Requirement
Reproduce the data below from the line containing "Given: Click the red Exit node" down to the line containing "Action: (x=401, y=214)", swapping "radio option" for "radio button" and keeping everything else the same.

Exercise materials
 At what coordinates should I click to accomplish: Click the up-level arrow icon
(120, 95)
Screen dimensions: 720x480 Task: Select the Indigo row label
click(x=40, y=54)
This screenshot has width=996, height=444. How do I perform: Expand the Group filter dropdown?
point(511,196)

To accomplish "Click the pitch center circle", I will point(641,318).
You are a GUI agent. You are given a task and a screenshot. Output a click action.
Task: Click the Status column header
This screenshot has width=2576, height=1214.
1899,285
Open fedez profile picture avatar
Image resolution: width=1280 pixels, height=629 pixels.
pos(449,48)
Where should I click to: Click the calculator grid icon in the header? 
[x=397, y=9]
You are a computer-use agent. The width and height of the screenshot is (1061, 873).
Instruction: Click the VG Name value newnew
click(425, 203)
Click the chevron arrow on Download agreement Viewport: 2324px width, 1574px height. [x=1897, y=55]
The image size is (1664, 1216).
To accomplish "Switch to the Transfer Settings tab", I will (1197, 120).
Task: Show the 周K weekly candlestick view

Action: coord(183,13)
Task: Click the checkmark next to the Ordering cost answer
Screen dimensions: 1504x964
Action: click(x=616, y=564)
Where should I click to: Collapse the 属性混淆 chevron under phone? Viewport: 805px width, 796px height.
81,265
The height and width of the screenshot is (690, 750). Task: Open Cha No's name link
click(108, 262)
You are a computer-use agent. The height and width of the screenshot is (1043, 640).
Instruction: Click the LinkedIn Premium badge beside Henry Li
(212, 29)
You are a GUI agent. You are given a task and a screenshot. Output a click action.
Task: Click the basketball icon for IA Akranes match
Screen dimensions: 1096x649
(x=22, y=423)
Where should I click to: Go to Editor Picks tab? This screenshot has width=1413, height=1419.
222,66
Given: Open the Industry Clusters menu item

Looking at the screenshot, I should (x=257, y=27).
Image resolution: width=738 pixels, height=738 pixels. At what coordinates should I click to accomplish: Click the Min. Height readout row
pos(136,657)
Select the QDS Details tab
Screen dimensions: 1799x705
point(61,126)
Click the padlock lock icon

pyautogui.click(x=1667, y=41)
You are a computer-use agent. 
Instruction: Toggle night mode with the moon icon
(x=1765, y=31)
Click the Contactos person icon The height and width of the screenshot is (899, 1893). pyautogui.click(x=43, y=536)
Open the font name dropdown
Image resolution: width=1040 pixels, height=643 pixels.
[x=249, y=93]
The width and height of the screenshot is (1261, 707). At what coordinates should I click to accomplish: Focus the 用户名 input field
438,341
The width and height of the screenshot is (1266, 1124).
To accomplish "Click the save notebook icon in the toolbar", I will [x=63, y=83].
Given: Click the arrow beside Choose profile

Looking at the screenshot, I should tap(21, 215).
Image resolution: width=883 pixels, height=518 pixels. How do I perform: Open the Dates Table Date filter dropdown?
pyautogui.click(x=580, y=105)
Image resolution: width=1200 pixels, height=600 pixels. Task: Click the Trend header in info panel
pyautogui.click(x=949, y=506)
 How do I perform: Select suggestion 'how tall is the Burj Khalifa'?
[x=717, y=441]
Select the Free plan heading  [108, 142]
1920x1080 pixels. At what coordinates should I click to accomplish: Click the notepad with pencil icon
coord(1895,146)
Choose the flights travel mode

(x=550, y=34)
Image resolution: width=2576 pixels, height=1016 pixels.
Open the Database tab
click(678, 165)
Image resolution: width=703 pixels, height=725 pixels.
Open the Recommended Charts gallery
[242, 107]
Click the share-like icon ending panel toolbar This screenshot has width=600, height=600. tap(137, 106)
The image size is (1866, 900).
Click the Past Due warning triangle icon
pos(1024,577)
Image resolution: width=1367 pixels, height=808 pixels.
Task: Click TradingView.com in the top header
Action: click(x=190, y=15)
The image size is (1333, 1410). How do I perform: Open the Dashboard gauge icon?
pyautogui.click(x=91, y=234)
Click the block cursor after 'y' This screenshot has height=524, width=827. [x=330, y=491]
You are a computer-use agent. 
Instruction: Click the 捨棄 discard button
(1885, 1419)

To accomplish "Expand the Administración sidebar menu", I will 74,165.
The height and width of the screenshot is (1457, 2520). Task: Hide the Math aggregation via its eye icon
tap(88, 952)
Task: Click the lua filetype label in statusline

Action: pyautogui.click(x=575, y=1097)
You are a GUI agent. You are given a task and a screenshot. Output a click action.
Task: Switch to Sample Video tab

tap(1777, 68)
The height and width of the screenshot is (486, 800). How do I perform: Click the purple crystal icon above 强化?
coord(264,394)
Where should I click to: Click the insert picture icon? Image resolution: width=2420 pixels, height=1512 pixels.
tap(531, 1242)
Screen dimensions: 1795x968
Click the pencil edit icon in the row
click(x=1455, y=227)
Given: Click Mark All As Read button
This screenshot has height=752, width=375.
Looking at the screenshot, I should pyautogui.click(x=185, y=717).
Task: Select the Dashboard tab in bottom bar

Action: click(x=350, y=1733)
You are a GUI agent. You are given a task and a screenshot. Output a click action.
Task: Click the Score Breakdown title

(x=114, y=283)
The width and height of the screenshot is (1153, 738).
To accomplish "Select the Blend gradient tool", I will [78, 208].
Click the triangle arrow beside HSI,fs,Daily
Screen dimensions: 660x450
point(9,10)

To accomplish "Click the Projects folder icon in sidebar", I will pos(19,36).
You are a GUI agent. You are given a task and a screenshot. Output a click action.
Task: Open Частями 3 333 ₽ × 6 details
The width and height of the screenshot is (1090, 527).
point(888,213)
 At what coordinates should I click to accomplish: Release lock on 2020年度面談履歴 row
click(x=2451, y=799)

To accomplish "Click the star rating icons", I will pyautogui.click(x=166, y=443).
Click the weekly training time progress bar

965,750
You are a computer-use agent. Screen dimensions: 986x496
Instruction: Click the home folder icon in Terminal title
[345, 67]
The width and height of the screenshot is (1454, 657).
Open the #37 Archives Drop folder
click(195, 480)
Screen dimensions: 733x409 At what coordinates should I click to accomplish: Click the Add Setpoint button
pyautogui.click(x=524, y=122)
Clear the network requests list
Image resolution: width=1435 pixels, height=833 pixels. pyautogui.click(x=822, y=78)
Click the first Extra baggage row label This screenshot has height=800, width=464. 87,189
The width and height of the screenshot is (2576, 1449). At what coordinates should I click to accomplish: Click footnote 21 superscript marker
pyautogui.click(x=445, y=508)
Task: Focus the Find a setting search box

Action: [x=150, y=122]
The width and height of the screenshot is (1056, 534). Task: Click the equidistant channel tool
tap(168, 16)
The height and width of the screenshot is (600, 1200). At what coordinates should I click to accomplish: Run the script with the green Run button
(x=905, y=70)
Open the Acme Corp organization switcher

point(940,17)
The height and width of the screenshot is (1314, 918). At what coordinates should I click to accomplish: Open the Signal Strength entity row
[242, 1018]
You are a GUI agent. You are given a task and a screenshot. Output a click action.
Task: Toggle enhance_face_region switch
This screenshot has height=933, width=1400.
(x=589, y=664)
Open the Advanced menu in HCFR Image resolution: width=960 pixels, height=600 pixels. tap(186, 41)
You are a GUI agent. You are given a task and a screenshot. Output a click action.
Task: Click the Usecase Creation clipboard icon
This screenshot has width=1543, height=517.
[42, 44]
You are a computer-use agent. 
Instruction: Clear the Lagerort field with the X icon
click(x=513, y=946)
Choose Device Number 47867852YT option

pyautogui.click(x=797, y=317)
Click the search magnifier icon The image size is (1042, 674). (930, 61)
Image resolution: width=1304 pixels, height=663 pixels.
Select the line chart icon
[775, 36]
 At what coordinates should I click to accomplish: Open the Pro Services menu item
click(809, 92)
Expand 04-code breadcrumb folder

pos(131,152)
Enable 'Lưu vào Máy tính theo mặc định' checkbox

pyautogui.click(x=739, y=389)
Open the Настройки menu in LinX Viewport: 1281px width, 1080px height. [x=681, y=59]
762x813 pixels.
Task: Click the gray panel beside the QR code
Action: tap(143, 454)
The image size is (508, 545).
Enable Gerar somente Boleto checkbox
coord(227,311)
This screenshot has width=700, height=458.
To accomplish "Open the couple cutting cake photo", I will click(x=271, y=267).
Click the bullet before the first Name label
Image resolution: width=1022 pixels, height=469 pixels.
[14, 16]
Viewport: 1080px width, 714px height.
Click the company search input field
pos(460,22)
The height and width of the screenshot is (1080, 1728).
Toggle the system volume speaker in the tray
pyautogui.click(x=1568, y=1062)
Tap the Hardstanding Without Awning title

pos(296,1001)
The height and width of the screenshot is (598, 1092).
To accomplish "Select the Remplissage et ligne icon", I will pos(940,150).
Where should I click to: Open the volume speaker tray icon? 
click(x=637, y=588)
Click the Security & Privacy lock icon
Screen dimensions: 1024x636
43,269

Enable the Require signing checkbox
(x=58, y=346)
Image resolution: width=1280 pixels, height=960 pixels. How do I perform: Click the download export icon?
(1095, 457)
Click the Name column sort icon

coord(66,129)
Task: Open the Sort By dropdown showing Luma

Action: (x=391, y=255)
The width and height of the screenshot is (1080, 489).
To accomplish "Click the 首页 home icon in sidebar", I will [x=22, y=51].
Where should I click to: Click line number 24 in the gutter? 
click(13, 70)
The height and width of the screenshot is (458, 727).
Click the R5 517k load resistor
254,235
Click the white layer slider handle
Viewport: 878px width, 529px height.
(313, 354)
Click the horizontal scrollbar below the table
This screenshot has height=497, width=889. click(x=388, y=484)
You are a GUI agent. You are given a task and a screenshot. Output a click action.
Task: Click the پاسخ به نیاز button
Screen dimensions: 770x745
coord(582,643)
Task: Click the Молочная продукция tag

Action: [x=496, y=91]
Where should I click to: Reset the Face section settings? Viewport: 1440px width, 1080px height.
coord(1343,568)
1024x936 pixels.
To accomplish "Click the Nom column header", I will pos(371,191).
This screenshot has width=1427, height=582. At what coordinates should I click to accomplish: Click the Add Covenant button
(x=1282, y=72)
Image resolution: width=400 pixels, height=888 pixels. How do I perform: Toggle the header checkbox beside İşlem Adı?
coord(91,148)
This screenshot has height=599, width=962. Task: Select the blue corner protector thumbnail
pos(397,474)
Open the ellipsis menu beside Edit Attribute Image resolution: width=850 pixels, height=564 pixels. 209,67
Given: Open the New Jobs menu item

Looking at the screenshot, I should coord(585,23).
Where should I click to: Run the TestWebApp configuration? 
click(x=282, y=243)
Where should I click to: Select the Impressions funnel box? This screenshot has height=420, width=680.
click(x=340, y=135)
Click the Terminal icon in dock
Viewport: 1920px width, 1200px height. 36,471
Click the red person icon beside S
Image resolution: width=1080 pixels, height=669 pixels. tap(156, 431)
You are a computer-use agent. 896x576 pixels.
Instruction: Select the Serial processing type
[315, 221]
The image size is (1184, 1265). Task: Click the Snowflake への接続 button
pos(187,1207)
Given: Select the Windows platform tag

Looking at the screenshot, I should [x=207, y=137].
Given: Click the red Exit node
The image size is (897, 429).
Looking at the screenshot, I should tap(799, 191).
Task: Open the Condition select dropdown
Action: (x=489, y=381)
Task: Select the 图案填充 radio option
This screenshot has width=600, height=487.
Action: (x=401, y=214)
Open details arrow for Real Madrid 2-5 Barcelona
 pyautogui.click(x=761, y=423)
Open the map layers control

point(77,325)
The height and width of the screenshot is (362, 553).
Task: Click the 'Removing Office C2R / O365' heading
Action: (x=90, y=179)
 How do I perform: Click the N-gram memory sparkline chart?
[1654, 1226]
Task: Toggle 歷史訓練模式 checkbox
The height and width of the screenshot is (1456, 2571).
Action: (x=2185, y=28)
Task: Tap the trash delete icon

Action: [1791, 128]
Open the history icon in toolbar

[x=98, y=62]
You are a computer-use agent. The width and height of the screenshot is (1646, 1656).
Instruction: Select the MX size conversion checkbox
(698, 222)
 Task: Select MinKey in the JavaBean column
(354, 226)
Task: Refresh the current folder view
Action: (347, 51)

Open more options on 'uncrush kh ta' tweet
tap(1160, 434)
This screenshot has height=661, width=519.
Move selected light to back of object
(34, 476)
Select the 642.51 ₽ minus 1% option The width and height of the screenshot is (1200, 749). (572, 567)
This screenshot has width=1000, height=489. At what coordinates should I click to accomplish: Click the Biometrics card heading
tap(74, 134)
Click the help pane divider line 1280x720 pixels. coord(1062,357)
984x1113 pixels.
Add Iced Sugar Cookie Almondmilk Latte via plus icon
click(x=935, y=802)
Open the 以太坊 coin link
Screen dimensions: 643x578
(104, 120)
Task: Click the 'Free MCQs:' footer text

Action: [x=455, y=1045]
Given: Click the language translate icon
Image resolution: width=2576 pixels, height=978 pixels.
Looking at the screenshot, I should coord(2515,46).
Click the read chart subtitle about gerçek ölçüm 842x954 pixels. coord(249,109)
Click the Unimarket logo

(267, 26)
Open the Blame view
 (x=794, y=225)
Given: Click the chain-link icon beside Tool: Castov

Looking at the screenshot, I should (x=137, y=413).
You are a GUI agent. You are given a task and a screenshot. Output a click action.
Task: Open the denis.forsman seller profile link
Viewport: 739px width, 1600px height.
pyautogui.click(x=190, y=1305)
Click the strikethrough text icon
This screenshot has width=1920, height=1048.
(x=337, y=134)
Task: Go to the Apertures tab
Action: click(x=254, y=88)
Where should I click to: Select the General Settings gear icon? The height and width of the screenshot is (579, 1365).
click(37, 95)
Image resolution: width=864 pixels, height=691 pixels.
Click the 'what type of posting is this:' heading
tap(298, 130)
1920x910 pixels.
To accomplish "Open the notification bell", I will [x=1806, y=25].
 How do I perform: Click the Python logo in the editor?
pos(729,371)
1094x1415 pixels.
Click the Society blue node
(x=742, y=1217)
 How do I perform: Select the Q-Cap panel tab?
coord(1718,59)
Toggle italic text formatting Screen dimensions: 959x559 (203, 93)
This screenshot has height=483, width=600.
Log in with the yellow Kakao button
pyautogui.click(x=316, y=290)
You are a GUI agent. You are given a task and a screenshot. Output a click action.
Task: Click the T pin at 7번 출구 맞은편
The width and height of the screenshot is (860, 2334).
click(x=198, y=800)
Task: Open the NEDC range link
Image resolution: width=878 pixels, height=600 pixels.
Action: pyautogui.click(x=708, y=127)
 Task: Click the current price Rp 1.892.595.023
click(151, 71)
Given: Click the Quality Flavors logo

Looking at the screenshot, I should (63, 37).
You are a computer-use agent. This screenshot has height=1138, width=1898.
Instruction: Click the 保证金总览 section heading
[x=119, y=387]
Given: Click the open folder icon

Full solution
Given: Click the red Exit node
The image size is (897, 429).
Looking at the screenshot, I should tap(799, 191).
Task: Open the Condition select dropdown
Action: (x=489, y=381)
Task: Select the 图案填充 radio button
This screenshot has width=600, height=487.
Action: (x=401, y=214)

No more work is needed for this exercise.